A nota ainda diz que "seguindo orientação do Ministério do Planejamento, o Conselho de Administração da Companhia (CONAD) aprovou a recuperação parcial das perdas inflacionárias. Ficando a nova tarifa em Belo Horizonte em R$ 3,40, em Recife R$ 3,00 e em João Pessoa, Natal e Maceió R$1,00".

Risco de paralisação


O aumento da tarifa chega em um momento em que o Sindicato dos Metroviários já denunciava a possibilidade de interrupção parcial e até paralisação total do serviço a partir de junho por conta da falta de verbas do metrô. Na semana passada, o Ministério das Cidades, pasta onde a CBTU está alocada, informou que o orçamento aprovado para 2018 pelo Congresso Nacional para as ações de custeio que englobam a operação de todos os sistemas operados pela CBTU foi de R$ 139,7 milhões.

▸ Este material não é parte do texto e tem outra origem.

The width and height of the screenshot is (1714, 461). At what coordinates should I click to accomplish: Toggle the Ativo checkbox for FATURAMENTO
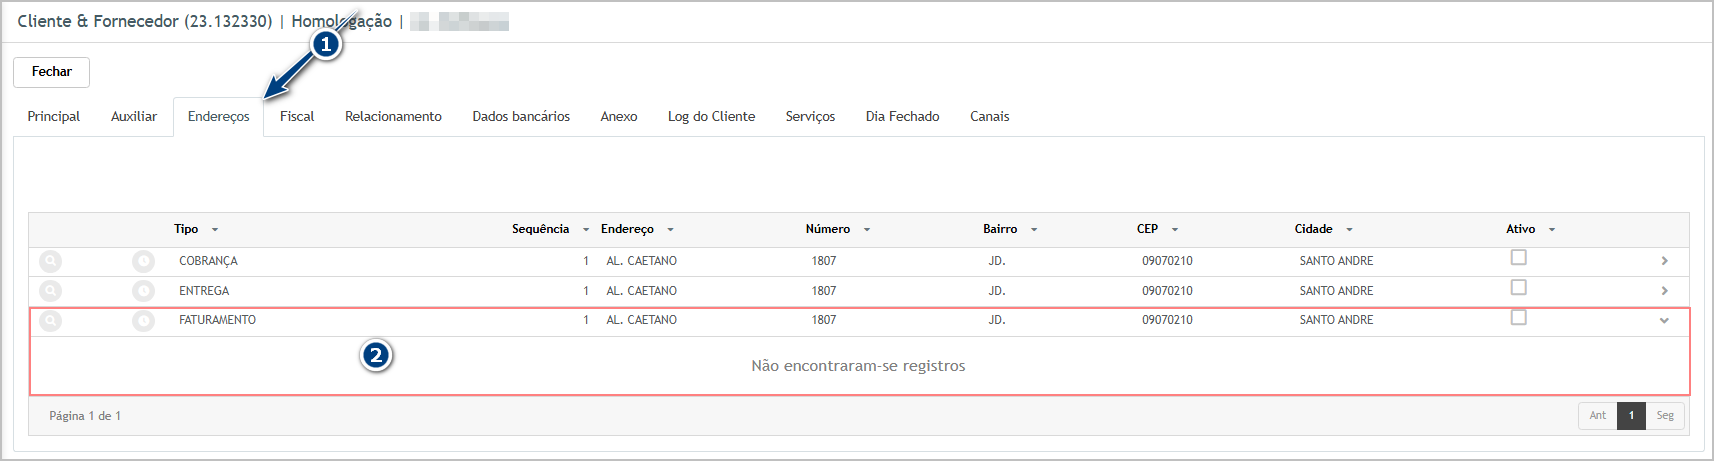pos(1518,318)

"Tal limitação se dá em função da necessidade de se adequar as despesas do governo à meta de resultado primário e ao limite de gasto advindo do Novo Regime Fiscal (Emenda Constitucional 95/2016). Face à necessidade de assegurar a prestação do serviço com segurança e confiabilidade ao usuário, estão sendo realizadas tratativas com o Ministério do Planejamento para ampliar o orçamento da ação para cerca de R$ 200 milhões, patamar próximo ao executado em 2017", informou, na semana passada, o Ministério das Cidades em nota.

Maior aumento do país


Os reajustes das tarifas vão acontecer em quatro cidades. Porém, Belo Horizonte é que terá o maior percentural. Em nota divulgada nesta segunda-feira,  a CBTU informa que a partir da próxima sexta-feira, 11, os bilhetes de Belo Horizonte (R$ 1,80) e Recife (R$ 1,60) terão reajuste de 89% e 88%, saltando para R$ 3,40 e R$ 3, respectivamente. Em João Pessoa, Maceió e Natal, as tarifas custarão o dobro, passando de R$ 0,50 para R$ 1.